----- DOCUMENT EXTRACT -----

County Market Study Published
Published in The Saint Francis Herald and Bird City Times, Saint Francis, Kansas, Thursday, Febraury 10, 2022.
Publication of the Market Study (K.S.A. 79-1460a)
A study of the residential real estate market indicated that the market shows an upward trend.
A study of the commercial real estate market indicated that the market shows an upward trend.
A study of the real estate market for vacant lots indicated that the market shows an upward trend.
Cheyenne County Appraiser’s Office
It is the duty of the County Appraiser to value equitably and at fair market value all property identified as of January 1 of each year. This involves first determining if the property is taxable. Unless specifically exempted by the State of Kansas or by the State Board of Tax Appeals, all tangible assets, land and buildings and personal property in the State are taxable. The property must be accurately valued at its fair market value. Fair market value is the amount of money a well-informed buyer and a well-informed seller would accept for property in an open and competitive market without any outside influence.
An important thing to remember is that Appraisers do not create value.
People actually determine value by their transactions in the marketplace. The Appraiser simply has the legal responsibility to analyze those transactions and appraise individual properties based upon what is happening in the marketplace.
The Appraisers Office does NOT determine taxes but instead determines only the market value of the property. The amount of taxes each taxpayer pays is determined by all the taxing agencies, i.e., city, county, school districts, etc. and depends on the amount of taxes needed to provide all the services the taxpayers require. The assessed value is determined by multiplying the fair market value of the property, as determined by the county appraiser’s office, by the assessment rate as outlined in the State Constitution.

-----

Copy out the whole county market study notice word for word.

----- SUPPLIED RECORDS -----

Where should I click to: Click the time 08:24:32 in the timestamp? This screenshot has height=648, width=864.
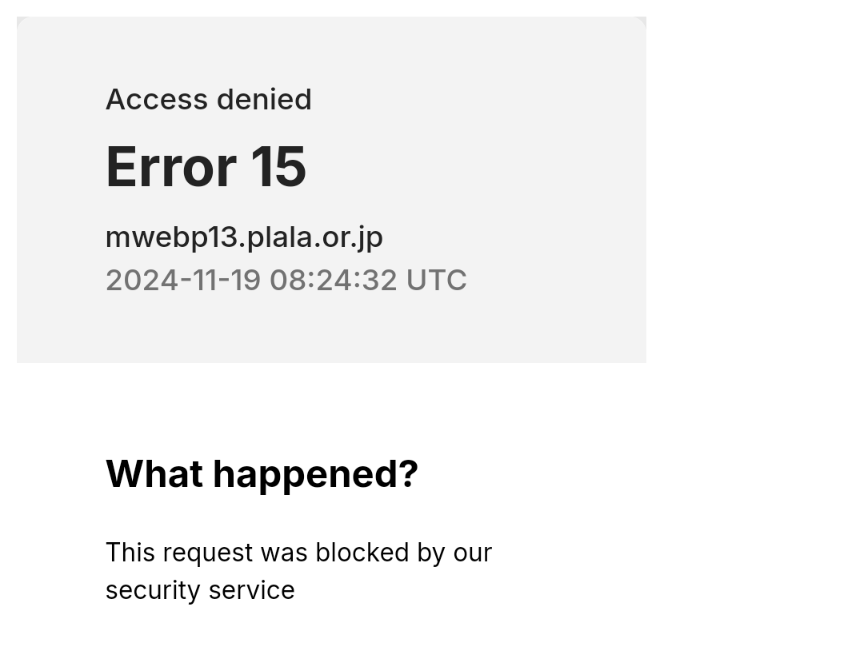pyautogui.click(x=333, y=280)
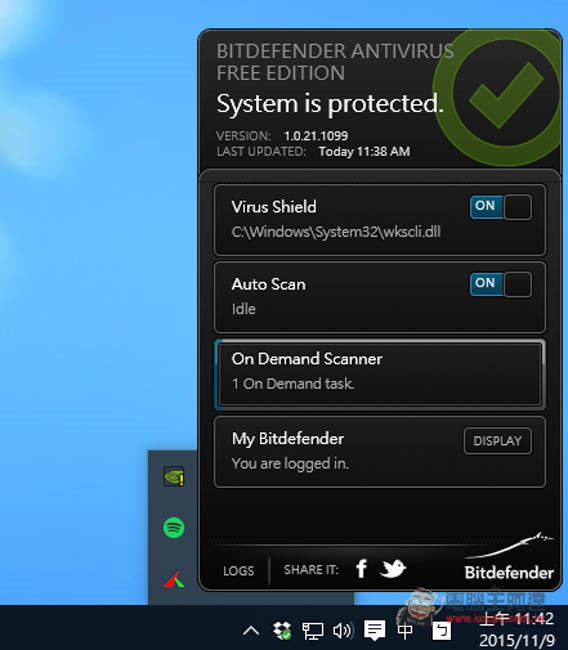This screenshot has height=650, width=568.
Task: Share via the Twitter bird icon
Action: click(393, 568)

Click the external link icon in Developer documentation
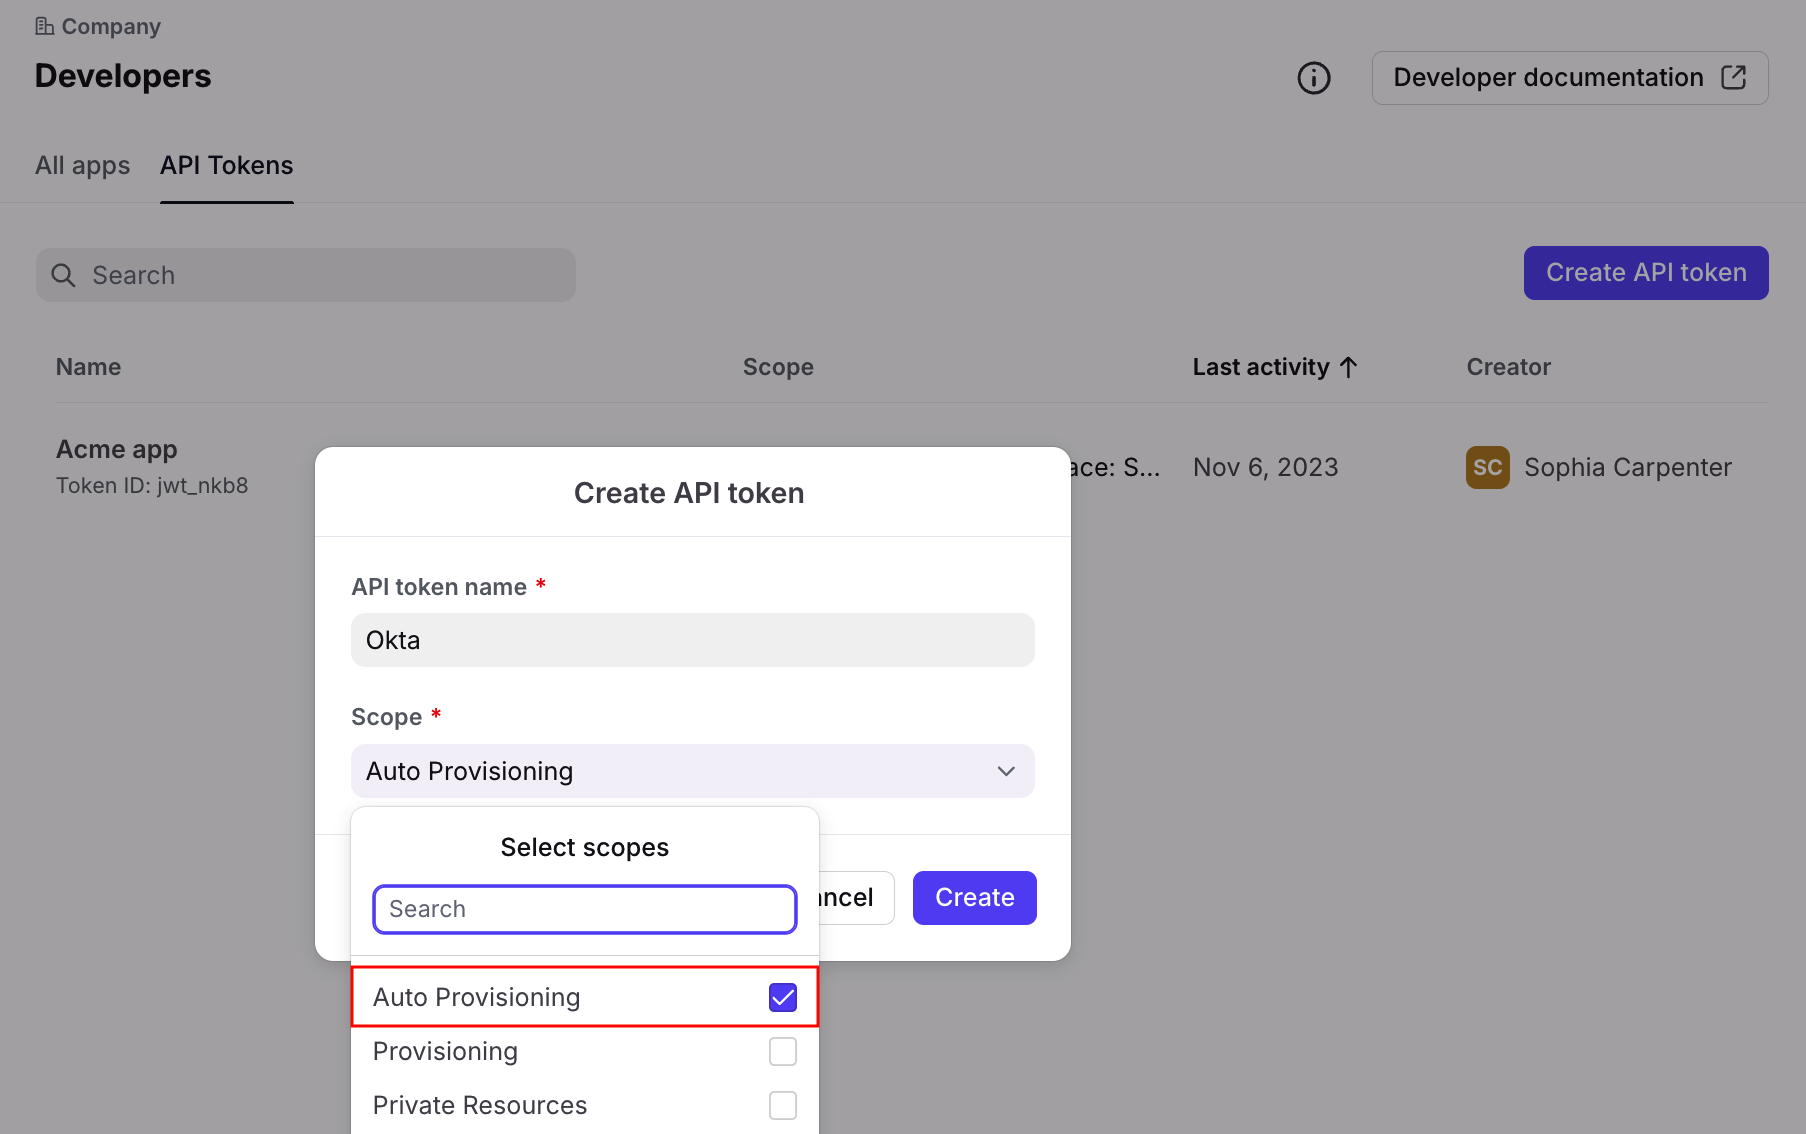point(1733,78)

-----

ANSWER TO THIS TASK:
County Market Study Published
Published in The Saint Francis Herald and Bird City Times, Saint Francis, Kansas, Thursday, Febraury 10, 2022.
Publication of the Market Study (K.S.A. 79-1460a)
A study of the residential real estate market indicated that the market shows an upward trend.
A study of the commercial real estate market indicated that the market shows an upward trend.
A study of the real estate market for vacant lots indicated that the market shows an upward trend.
Cheyenne County Appraiser’s Office
It is the duty of the County Appraiser to value equitably and at fair market value all property identified as of January 1 of each year. This involves first determining if the property is taxable. Unless specifically exempted by the State of Kansas or by the State Board of Tax Appeals, all tangible assets, land and buildings and personal property in the State are taxable. The property must be accurately valued at its fair market value. Fair market value is the amount of money a well-informed buyer and a well-informed seller would accept for property in an open and competitive market without any outside influence.
An important thing to remember is that Appraisers do not create value.
People actually determine value by their transactions in the marketplace. The Appraiser simply has the legal responsibility to analyze those transactions and appraise individual properties based upon what is happening in the marketplace.
The Appraisers Office does NOT determine taxes but instead determines only the market value of the property. The amount of taxes each taxpayer pays is determined by all the taxing agencies, i.e., city, county, school districts, etc. and depends on the amount of taxes needed to provide all the services the taxpayers require. The assessed value is determined by multiplying the fair market value of the property, as determined by the county appraiser’s office, by the assessment rate as outlined in the State Constitution.